Sunday 22 August 2010

Soft City

It's getting darker. The fog rolls in and everything seems softer. Buildings and cars, people who walk at the far end of the street. The whole financal district appears strangely vague. The upper floors are transparent, almost ghost-like. God knows what kinds of transactions they're dealing up there.



It's getting lighter. We're anchored somewhere in San Francisco, but I'm half asleep and half dead. There's music in the fog horns. The deep basses work their way through the sea and the city. Single, unadorned notes. A mystical minimalism. It's serene, and it reminds me more and more about the composer Arvo Pärt. There's a meditative quality that sinks in, somehow religious.

It makes me think about a church consert back in Norway. How the conductor held the silence in one of Pärt's compositions for maybe a minute after the last note. The audience fell apart in total silence. Our minds fell apart. The church fell apart.

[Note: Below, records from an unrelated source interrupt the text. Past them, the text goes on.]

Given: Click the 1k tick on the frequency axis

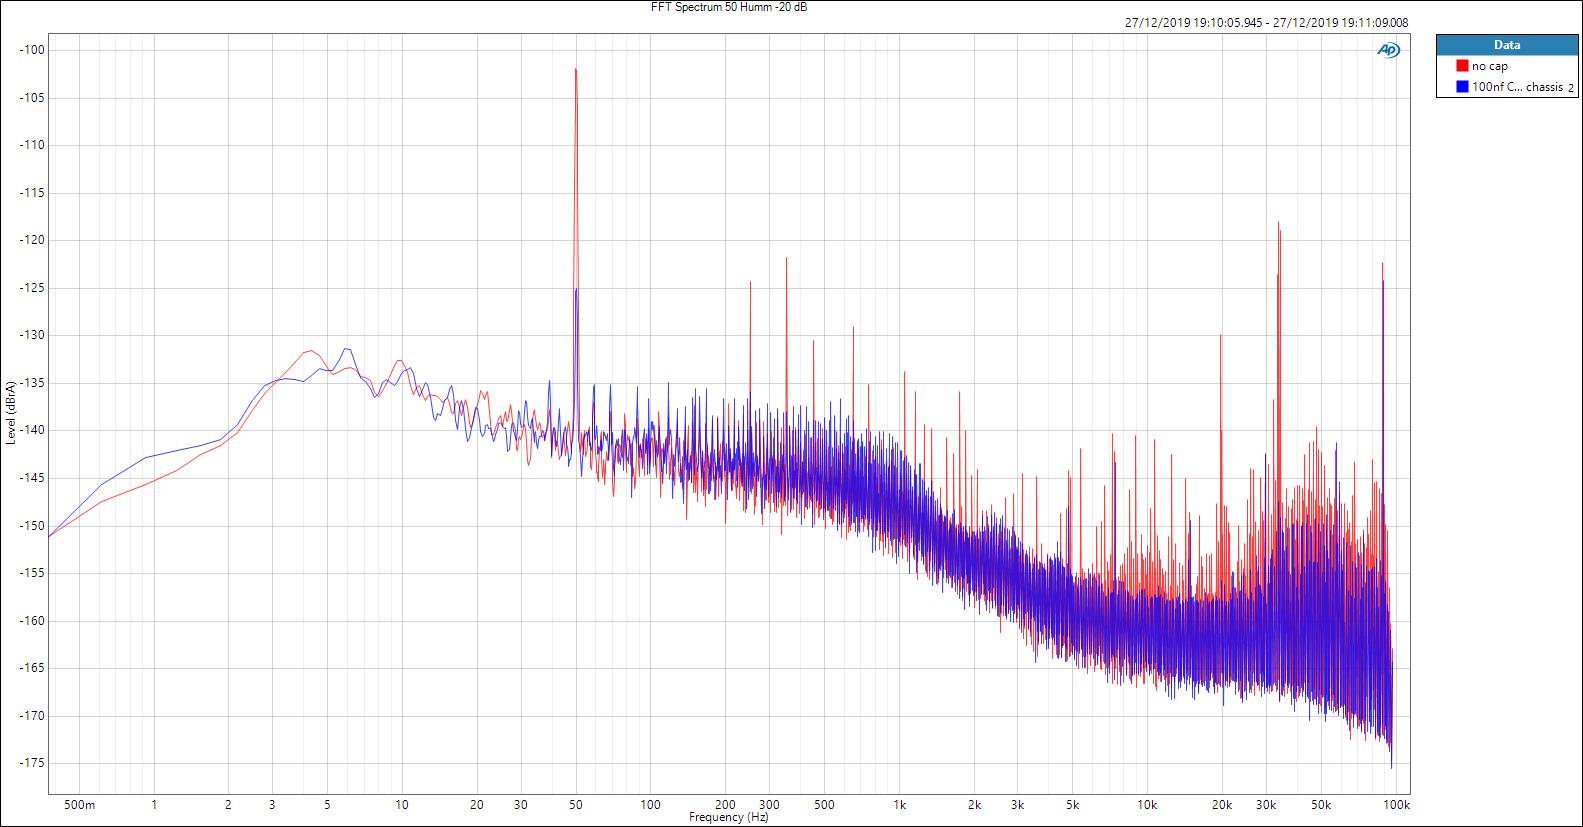Looking at the screenshot, I should tap(899, 805).
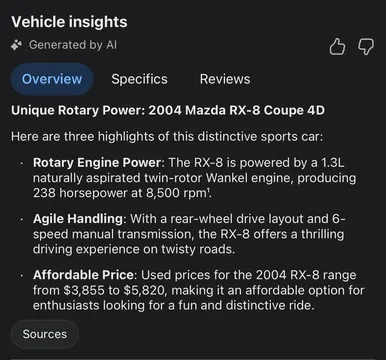Click the bullet point beside Agile Handling
The width and height of the screenshot is (386, 360).
(x=22, y=219)
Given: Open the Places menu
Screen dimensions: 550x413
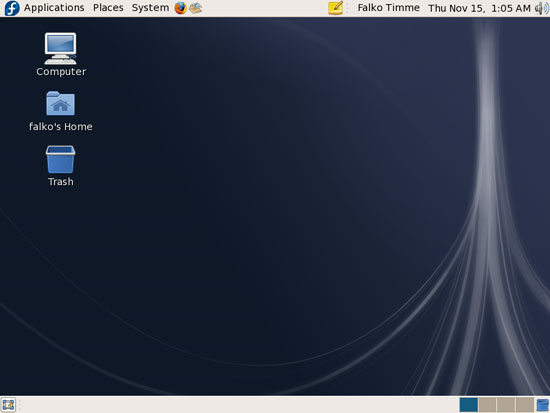Looking at the screenshot, I should (x=108, y=8).
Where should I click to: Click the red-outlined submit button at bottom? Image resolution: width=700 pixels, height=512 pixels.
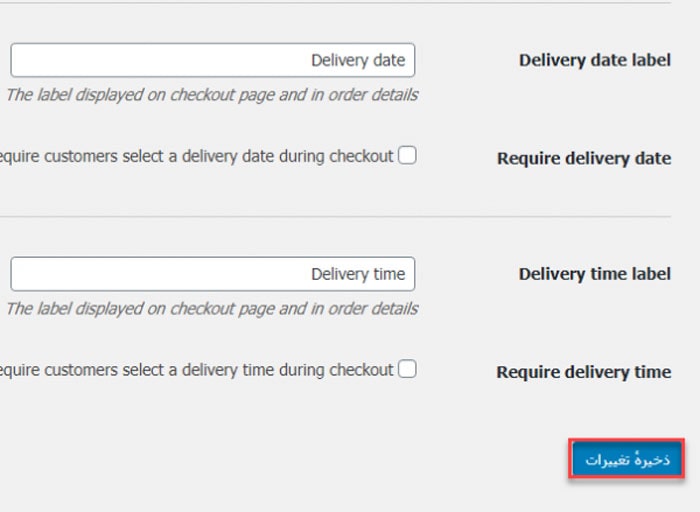tap(627, 459)
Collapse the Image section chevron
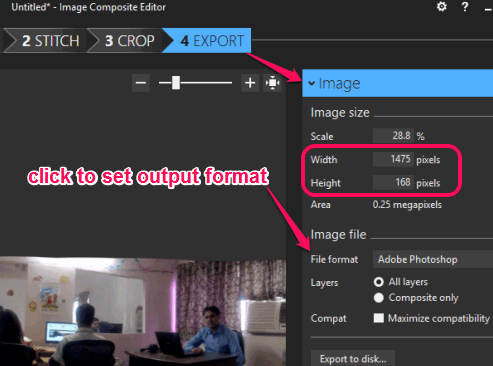The width and height of the screenshot is (493, 366). pyautogui.click(x=312, y=83)
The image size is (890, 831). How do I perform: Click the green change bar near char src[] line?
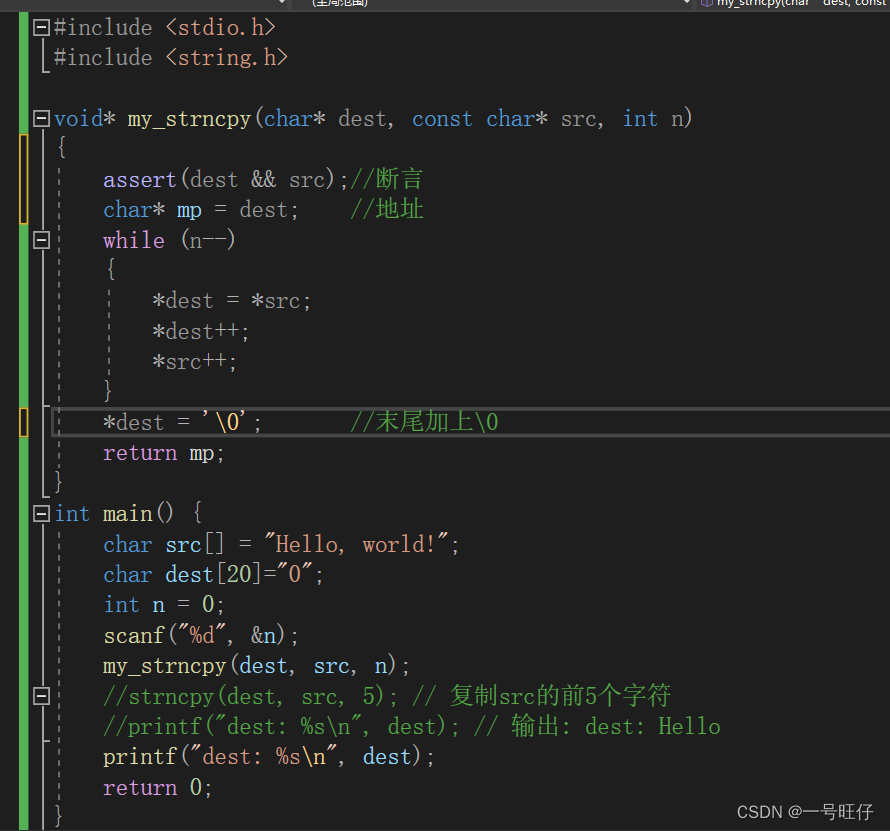pyautogui.click(x=22, y=543)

Yes, we're anchored in Aquatic Park. The morning mist is dense and blue. We can hear the distorted echoing from sea lions barking underneath the breakwater. It's like iron clangs.

And there are other sounds around. We hear the soft splashes from people swimming. The morning is very cold, still there are swimmers everywhere. They are strangely low in the water. These are long distance swimmers, and we once met a couple all the way down at Coyote Point. It was a six hours swim.